The recent triple crown of summits—NATO, G8 and EU—has produced the usual complaints. Are these summits really necessary? What do they accomplish? Don’t they just raise and then disappoint expectations? Summit organizers are becoming defensive, emphasizing silver linings, the longer term and the like. Commentators generally have done the opposite, stressing the negatives. The Financial Times’ Philip Stephens for example has suggested that the summits signify the fall of the West, again (“Summits that Cap the West’s Decline,” 24 May). As historians, we have the luxury of saying it’s too soon to tell whether or how these summits and the discussions that took place there matter. But it is not too early to ask what they represent to the evolution and the exercise of diplomacy, and to compare this form of multilateralism with others as a way of asking how well it reflects, and serves, the current international environment. Do multilateral summits make sense in a global era?

Broadly speaking, summits are as old as diplomacy. They used to be called congresses, and did not always involve representatives of sovereigns but sometimes, as today’s summits do, the sovereigns themselves. Henry VIII, Napoleon and others had summits. But really only in the twentieth century did meetings of heads of state become regular, public events. This probably began with Woodrow Wilson’s decision to attend the Paris Peace Conference although most people will recall it first as a World War II and then as a Cold War development.

The American diplomat Raymond Seitz, in his review of David Reynolds’ book on the subject, reminds us that summits came to be seen as more important for adversaries than for allies. They showed, in other words, that, in spite of a divided world, someone was in charge. For this and other reasons they proved quite useful, and no history of either war could be written without taking into account this form of diplomacy.

Yet this raises the question of whether having summits is still a good idea. As was recently pointed out regarding NATO’s Chicago summit, a grand meeting like this every 18 months tends to delay or deflect important decisions (the excerpt begins here, on the third panel at 36.00). Perhaps the worst recent example was the Copenhagen “summit” on climate change, a portion of which Der Spiegel has exposed. The lack of consensus is not nearly as disturbing as the amateurishness of the discussions. It’s hard to imagine any of the participants—all senior politicians—passing a basic course in diplomatic negotiation, let alone statesmanship, with this performance. It serves to remind us that professional diplomats are still needed.

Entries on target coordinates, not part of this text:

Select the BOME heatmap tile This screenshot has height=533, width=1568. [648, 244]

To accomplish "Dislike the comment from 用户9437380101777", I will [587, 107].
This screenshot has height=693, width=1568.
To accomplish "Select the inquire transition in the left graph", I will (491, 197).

Whether they can do their job best in summits is open to question. The man who launched the G-series (G-5, G-7, G-20 etc.) of summits, George Shultz, with an informal gathering of a few ministers in the White House library back in the 1970s, has called today’s multilateral G-8 a “circus.” Even it has had professional “sherpas” for over thirty years to make it work, with varying degrees of success.

If summits were curtailed or even eliminated, would diplomats feel the need to invent them?